**Document section**

+++++

The Commercial Court does not automatically order the opening of collective insolvency proceedings. Between January and October 2018, out of the 35,350 applications for opening of collective insolvency proceedings, 31,470 were approved and external administrators appointed. This lack of automaticity in France means that the protection of the company in difficulty is subject to the control of the court, excluding those who only wish to invoke the benefit of the protection to avoid facing their debts.
Italy
Italian law provides for several insolvency procedures where the debtors are not automatically wiped out: a renovation plan, a debt restructuring agreement, and a composition with creditors.
According to these procedures the company may, under specific circumstances, continue to manage its assets and carry on its business.
Under certain conditions a company may also enter into an agreement with one or more secured creditors, setting forth partial payments by virtue of a composition with creditors. A debt restructuring agreement must obtain the consent of the creditors representing at least 60% of the overall creditors.
A composition with creditors should provide the obligation to pay the unsecured creditors for at least 20% of their credits. Once approved by the court, the composition plan binds all the creditors.
The debtor applying for a composition with creditors may ask the competent court to terminate or suspend the pending contracts, though this cannot apply to lease agreements (in case of submission of the said petition by the landlord).
(Note that on 10 January 2019, the Italian government approved a legislative decree, providing the reform of the Italian law on insolvency.)
Germany
Under German law, it is not yet possible to reach an agreement with individual creditors outside of court insolvency proceedings which have an effect on the legal positions of other creditors without them also having agreed.
This possibility currently only exists after the opening of court insolvency proceedings within the framework of an insolvency plan. Here creditor groups can be formed and, under certain conditions, creditor consents are deemed to have been given.
Under certain conditions, measures under foreign law (for example, the scheme of arrangement) can support restructuring in Germany.
Ireland
The restructuring structure normally adopted is an examinership. Provided a company is or is likely to be insolvent it can apply to the court for the appointment of an examiner. If appointed, a moratorium of maximum 100 days will commence and the examiner has 70 days to prepare a compromise or scheme of arrangement to help ensure the survival of the company. This may involve one or more elements but typically includes:
A requirement (as is almost always the case) that a portion of the company’s debt is written off.

+++++

**Dataset section**
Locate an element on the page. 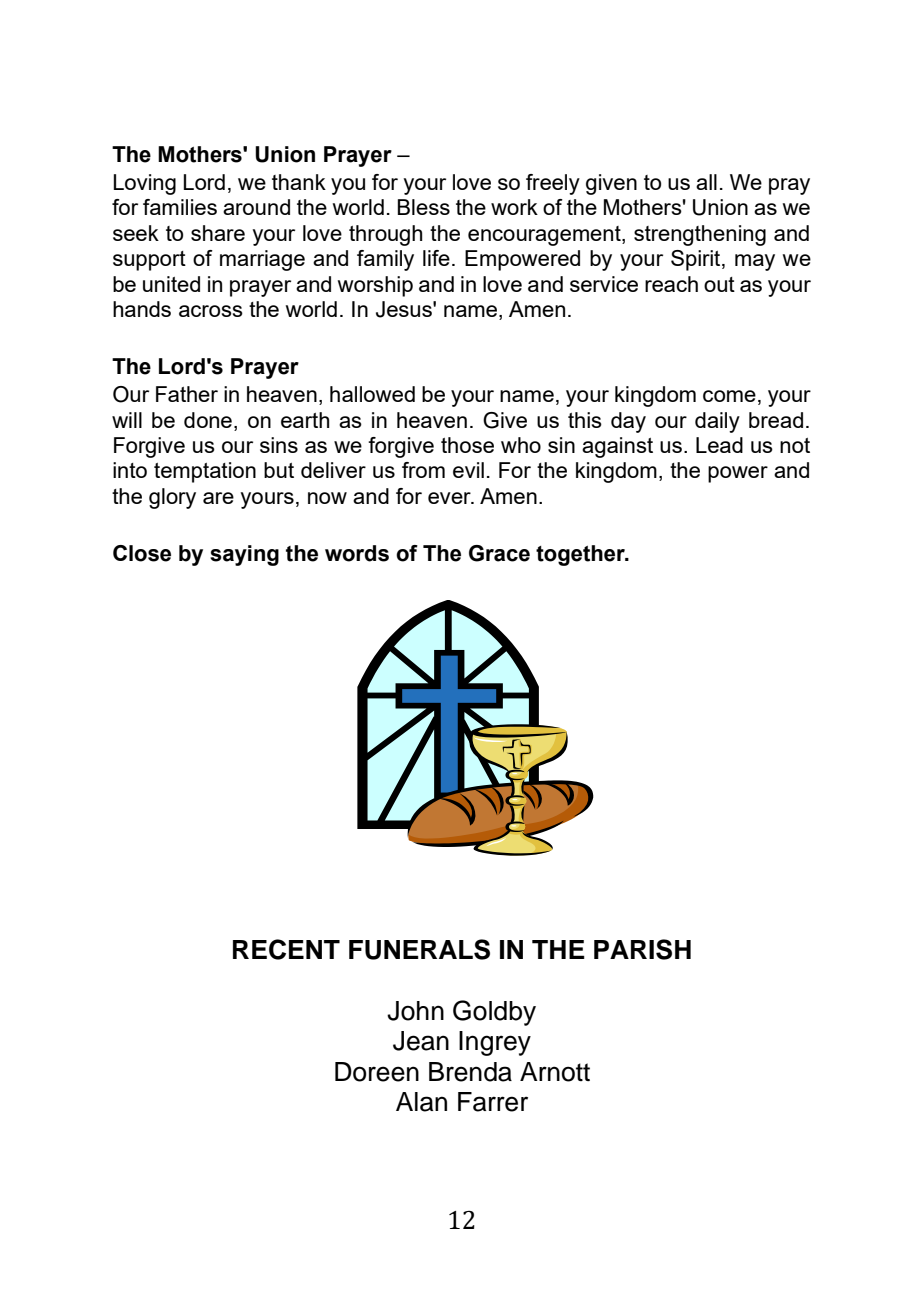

+++++

**Directives**
1 > Answer these questions from the passage on insolvency law:
(a) How many of the 35,350 applications for opening collective insolvency proceedings in France between January and October 2018 were approved?
(b) What share of the overall creditors must consent to a debt restructuring agreement under Italian law?
(c) In an Irish examinership, how many days does the examiner have to prepare a compromise or scheme of arrangement?
2 > List every insolvency procedure that the passage on insolvency law names as provided for by Italian law.

**The replies**
1 >
(a) 31,470
(b) At least 60%
(c) 70 days

2 >
- Renovation plan
- Debt restructuring agreement
- Composition with creditors